初めの方、ヒロインが銃の腕を見せるところでわざわざ家に備え付けの斧の柄を撃つのだけれど、斧が使えなくなったら自分が困るではないか、他に撃つ的はいくらもあるのだしと演出が雑なのではないかとイヤな予感がしたら、よくない予感というのはなんで当たるかなあ。
子供を守る、というサスペンスの醸成には絶好の設定をしかけておいて途中から親戚の家に預けてしまい(それもセリフで説明するだけ)まるで生かされない。
迫りくる悪党どもに対抗して仕掛けを作るのはいいとしてそれが働くのにためがなく、あっという間すぎていささかあっけない。
クライマックスが夜で、ろくすっぽ明かりがない中でどうやって射撃するのか不思議だし、炎が上がったかと思うといつの間にか消えてしまったりと、やることがバラバラ。

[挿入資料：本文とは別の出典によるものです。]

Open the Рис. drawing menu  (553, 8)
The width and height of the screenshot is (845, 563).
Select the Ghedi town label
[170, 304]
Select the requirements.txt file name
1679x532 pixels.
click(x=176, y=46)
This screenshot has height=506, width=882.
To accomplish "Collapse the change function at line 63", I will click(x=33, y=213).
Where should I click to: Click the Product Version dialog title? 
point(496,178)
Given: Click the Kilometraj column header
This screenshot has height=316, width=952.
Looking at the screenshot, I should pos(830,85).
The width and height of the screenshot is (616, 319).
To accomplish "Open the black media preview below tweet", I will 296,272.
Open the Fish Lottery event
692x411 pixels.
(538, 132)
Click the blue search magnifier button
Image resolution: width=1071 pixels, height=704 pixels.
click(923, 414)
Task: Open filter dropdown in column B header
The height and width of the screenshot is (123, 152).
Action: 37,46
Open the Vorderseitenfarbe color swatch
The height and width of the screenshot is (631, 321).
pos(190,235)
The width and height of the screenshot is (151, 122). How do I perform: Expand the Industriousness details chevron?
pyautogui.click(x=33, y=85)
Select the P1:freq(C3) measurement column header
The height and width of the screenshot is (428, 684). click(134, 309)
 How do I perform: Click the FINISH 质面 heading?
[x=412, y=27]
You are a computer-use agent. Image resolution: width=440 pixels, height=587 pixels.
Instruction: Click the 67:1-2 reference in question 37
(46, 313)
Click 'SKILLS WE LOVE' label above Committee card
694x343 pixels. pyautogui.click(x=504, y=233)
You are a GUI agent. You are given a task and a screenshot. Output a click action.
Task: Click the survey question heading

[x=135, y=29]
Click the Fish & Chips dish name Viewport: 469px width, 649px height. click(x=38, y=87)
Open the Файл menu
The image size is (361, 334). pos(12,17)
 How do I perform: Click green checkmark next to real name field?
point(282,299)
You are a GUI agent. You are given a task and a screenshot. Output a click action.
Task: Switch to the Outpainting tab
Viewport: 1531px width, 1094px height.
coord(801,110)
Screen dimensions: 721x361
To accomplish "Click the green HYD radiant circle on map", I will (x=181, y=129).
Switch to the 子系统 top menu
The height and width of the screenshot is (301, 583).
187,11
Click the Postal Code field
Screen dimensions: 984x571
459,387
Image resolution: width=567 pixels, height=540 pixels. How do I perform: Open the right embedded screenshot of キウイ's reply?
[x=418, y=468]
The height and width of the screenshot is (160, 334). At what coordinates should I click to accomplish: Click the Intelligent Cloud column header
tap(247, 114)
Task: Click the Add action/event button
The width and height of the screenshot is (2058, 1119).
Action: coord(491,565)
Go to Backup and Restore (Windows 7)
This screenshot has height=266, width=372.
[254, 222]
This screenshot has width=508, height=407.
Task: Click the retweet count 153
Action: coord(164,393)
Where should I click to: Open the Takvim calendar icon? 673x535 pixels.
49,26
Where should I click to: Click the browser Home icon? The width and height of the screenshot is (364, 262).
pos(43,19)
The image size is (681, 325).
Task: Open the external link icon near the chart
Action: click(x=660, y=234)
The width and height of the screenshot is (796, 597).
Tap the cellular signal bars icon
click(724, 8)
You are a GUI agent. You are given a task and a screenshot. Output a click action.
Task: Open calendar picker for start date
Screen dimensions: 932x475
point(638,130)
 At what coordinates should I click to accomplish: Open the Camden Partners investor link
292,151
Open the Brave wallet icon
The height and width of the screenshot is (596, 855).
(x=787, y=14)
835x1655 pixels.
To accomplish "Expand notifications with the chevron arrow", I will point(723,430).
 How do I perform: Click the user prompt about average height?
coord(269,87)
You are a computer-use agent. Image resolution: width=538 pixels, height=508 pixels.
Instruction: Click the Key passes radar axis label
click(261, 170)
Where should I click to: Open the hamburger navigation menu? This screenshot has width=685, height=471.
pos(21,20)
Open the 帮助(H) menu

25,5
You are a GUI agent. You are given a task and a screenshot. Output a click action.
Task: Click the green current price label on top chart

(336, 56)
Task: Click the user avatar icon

西部劇ならではのシンプルな作りにできるものをなぜかごたごたして、しかも内容が複雑なニュアンスを持ったわけでもない。
原題はJane Got A Gun。
男性形のJohnny Got A Gunといったら反戦小説・映画の代表作「ジョニーは戦場へ行った」の原題で(元は第一次大戦の兵隊募集のジョニー=男性全般よ銃をとれという文句からきたらしい)、暴力渦巻く西部を女性の非暴力的視点で描くのかと思ったらそこまでいってない。
家族の再生ドラマみたいにもっていきたかったのかもしれないが、これもとってつけたよう。
監督の交代劇があったらしいが、製作過程全般にコントロールが効いていない感じ。
トウモロコシ畑が美しかったり、熱気球が西部の空を飛ぶといった珍しい風景が楽しめたりはする。